Assignment =
When you copy the data that follows, reproduce every word exactly and leave out the images.

Input data =
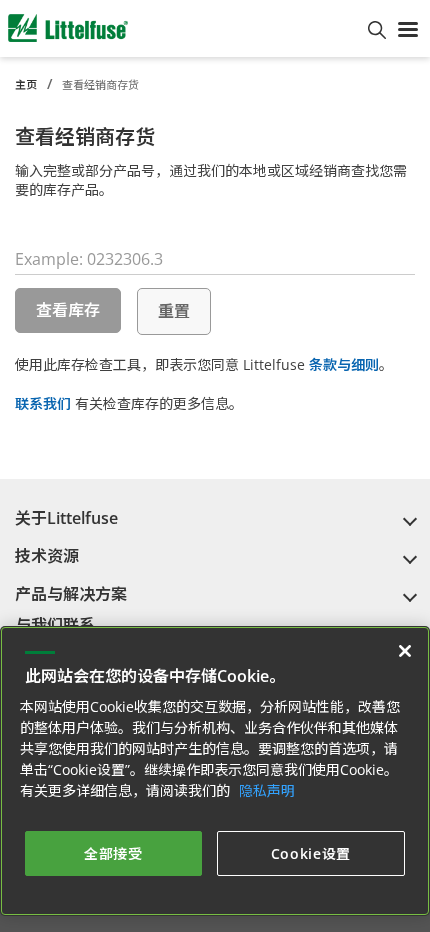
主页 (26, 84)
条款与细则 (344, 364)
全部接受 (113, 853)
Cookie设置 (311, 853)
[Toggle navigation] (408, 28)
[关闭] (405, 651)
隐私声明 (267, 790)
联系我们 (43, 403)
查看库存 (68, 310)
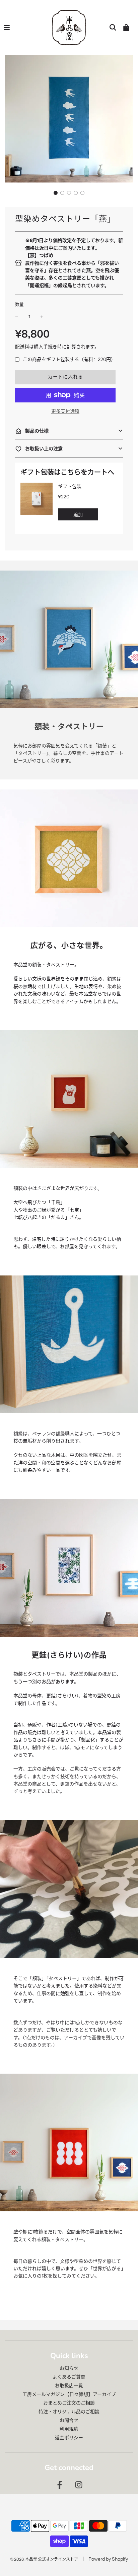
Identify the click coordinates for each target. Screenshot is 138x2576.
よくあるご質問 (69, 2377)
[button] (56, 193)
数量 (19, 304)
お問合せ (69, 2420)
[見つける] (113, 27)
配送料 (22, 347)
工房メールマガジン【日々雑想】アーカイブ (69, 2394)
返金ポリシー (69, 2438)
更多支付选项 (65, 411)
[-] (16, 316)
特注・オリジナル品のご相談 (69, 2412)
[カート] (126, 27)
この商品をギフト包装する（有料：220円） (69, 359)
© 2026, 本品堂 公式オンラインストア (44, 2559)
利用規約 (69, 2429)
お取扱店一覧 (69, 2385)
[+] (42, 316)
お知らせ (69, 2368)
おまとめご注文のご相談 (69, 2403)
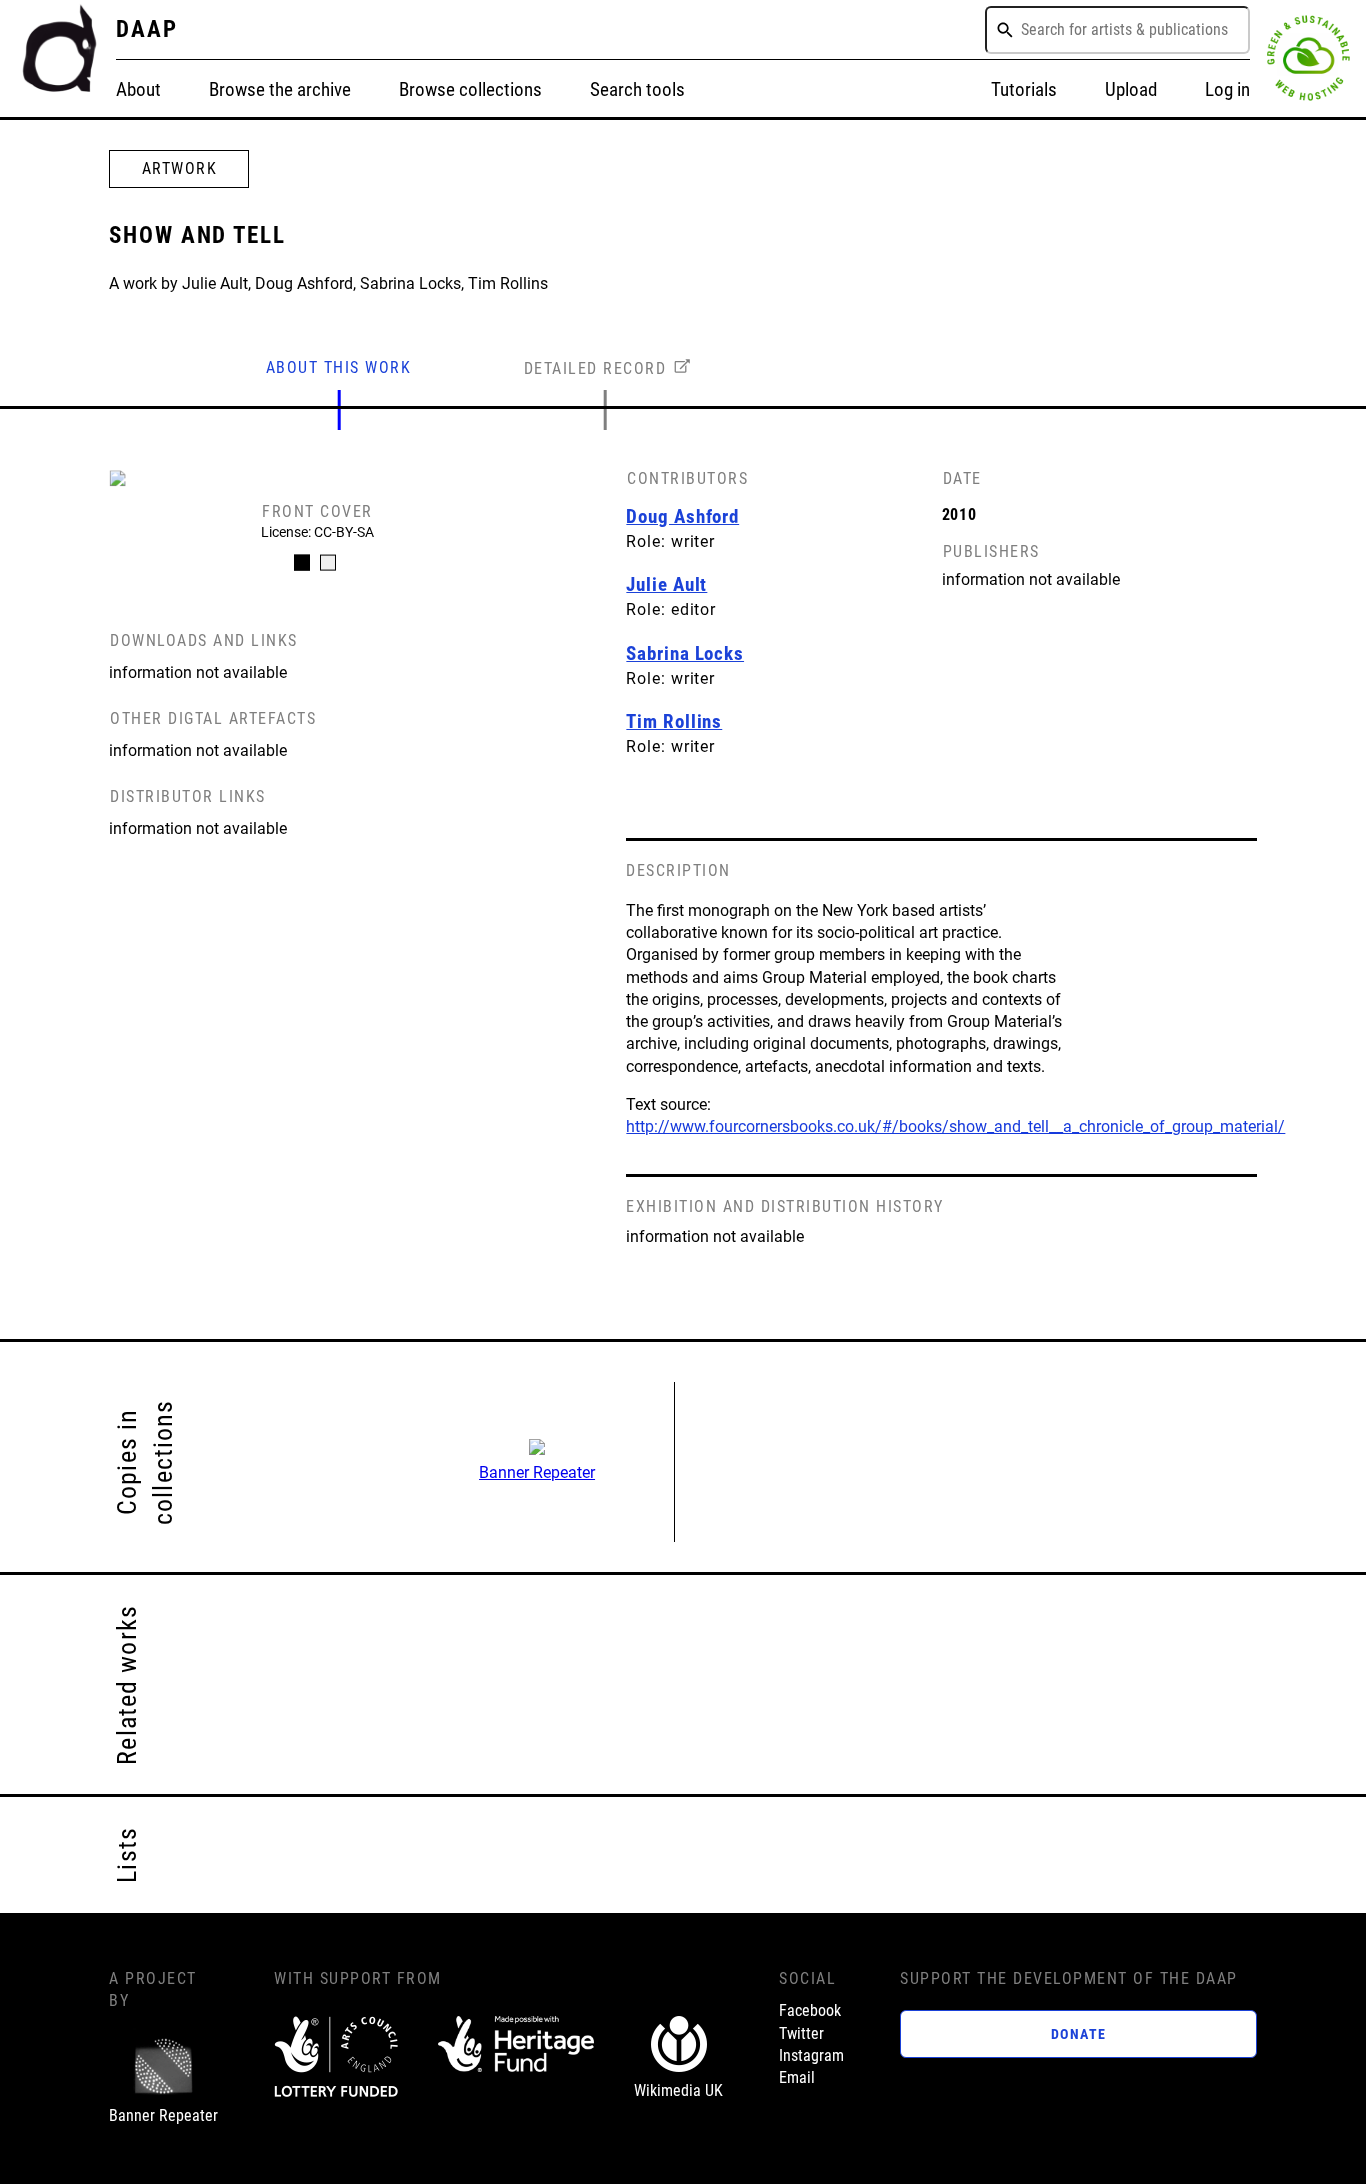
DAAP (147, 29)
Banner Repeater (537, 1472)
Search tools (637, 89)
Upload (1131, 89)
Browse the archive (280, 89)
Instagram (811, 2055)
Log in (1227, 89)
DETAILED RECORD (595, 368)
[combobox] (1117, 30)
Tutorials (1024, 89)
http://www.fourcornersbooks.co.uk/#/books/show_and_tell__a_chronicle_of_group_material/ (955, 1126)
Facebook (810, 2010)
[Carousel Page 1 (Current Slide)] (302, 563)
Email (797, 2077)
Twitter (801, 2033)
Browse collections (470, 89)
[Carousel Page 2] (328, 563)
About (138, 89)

Result for this task =
主页 (26, 84)
条款与细则 (344, 364)
全部接受 (113, 853)
Cookie设置 (311, 853)
[Toggle navigation] (408, 28)
[关闭] (405, 651)
隐私声明 (267, 790)
联系我们 (43, 403)
查看库存 (68, 310)
Identify the click coordinates for each target. Screenshot is 138x2576.
よくあるご質問 (69, 2377)
[button] (56, 193)
数量 (19, 304)
お問合せ (69, 2420)
[見つける] (113, 27)
配送料 (22, 347)
工房メールマガジン【日々雑想】アーカイブ (69, 2394)
返金ポリシー (69, 2438)
更多支付选项 (65, 411)
[-] (16, 316)
特注・オリジナル品のご相談 (69, 2412)
[カート] (126, 27)
この商品をギフト包装する（有料：220円） (69, 359)
© 2026, 本品堂 公式オンラインストア (44, 2559)
利用規約 (69, 2429)
お取扱店一覧 (69, 2385)
[+] (42, 316)
お知らせ (69, 2368)
おまとめご注文のご相談 (69, 2403)
DAAP (147, 29)
Banner Repeater (537, 1472)
Search tools (637, 89)
Upload (1131, 89)
Browse the archive (280, 89)
Instagram (811, 2055)
Log in (1227, 89)
DETAILED RECORD (595, 368)
[combobox] (1117, 30)
Tutorials (1024, 89)
http://www.fourcornersbooks.co.uk/#/books/show_and_tell__a_chronicle_of_group_material/ (955, 1126)
Facebook (810, 2010)
[Carousel Page 1 (Current Slide)] (302, 563)
Email (797, 2077)
Twitter (801, 2033)
Browse collections (470, 89)
[Carousel Page 2] (328, 563)
About (138, 89)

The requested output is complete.